Some thoughts on Potter County judge contest

First, I have to stipulate that I don’t have an electoral voice in Potter County, given that I live in Randall County.

But I’m going to weigh in anyway on the Potter County judge’s race, as I am acquainted with four of the five candidates and I know two of them quite well. The fifth one I met only recently.

The reality of this race is that it actually shouldn’t be a close call. Of the five individuals seeking to succeed 20-year County Judge Arthur Ware, the best qualified person for the job is Nancy Tanner, Ware’s long-time administrative assistant.

I’ve known Tanner well for more than 19 years. My former job as editorial page editor of the local newspaper enabled me to consult with her many times on the issues of the day. She’s competent. She knows the job. Indeed, she had been doing much of the judge’s job since Ware suffered a debilitating stroke in 2010.

Tanner’s learning curve would be far less steep than any of the other candidates.
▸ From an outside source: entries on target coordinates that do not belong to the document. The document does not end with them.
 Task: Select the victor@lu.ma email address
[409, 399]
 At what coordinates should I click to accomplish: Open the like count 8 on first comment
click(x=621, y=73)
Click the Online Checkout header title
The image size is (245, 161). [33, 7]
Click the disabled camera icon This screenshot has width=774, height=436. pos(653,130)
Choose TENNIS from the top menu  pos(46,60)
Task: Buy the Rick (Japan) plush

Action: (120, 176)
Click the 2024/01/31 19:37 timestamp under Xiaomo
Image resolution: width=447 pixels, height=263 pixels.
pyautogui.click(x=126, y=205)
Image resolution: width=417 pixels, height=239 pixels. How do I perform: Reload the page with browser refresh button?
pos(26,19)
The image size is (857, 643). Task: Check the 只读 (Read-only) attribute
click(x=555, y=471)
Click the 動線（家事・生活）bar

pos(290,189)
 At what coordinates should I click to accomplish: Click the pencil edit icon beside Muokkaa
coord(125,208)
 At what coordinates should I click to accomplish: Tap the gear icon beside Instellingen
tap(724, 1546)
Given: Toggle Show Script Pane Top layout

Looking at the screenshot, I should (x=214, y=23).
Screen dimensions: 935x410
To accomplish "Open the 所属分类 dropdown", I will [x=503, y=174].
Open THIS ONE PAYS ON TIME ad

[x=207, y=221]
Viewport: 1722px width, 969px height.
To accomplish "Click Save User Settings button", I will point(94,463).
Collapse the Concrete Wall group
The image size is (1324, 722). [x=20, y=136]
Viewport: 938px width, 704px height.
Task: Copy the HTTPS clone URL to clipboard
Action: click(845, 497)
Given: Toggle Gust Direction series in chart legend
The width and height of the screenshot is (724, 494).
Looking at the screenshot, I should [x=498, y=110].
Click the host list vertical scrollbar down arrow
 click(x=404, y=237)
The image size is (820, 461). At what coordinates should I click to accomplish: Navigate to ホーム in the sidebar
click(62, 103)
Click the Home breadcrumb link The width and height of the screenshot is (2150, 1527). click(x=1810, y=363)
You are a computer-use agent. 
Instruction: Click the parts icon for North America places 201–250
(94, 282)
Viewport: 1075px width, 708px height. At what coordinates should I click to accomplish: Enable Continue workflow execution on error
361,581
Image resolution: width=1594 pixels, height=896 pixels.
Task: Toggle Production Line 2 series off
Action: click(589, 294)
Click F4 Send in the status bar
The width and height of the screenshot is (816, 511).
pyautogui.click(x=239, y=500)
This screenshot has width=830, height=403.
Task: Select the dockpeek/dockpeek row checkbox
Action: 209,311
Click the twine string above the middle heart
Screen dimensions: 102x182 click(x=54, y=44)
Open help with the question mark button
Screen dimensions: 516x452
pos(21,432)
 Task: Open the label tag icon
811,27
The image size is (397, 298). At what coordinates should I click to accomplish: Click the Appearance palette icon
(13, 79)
Debra McCartt touts her experience as Amarillo’s first female mayor, her stint as head of a statewide municipal association and her prior experience as a city commissioner. She contends that leadership matters — and it does. As much as I like McCartt personally and admire the job she did as mayor, it needs to be said that the mayor’s main job in Amarillo’s form of government is “showing up.” McCartt did it beautifully. She showed up seemingly at every event where her attendance was required. She often appeared to be at more than one place at a time.

To be mayor, though, required little heavy lifting; that is done by the city manager and his staff of department heads and assistant managers.

The third possible dark horse in this contest is Bill Bandy, the candidate I know the least about. He once worked for former state Rep. David Swinford and professes to be close friends with Rep. Four Price, Rep. John Smithee and Sen. Kel Seliger. He seemed to jump out of the tall grass at the last minute to run for county judge. I am unaware of his previous involvement at any level of county government. He, too, is smart and articulate. It seems that his own experience falls far short of Tanner’s.

Bill Sumerford and Jeff Poindexter are the two remaining candidates. Sumerford has been little more than a political gadfly for the past decade. He’s an anti-tax hawk who for a time was leading various efforts to put key city council decisions to a popular vote. Poindexter has run several times unsuccessfully for public office — and that’s all I say about that.

This contest likely won’t be decided next Tuesday. The smart money suggests a runoff is in store for the top two candidates. I won’t predict who will finish first and second, other than to suggest it appears to be a combination that involves Tanner, McCartt and Bandy.

If I had a vote in this race, I’d cast it for Nancy Tanner.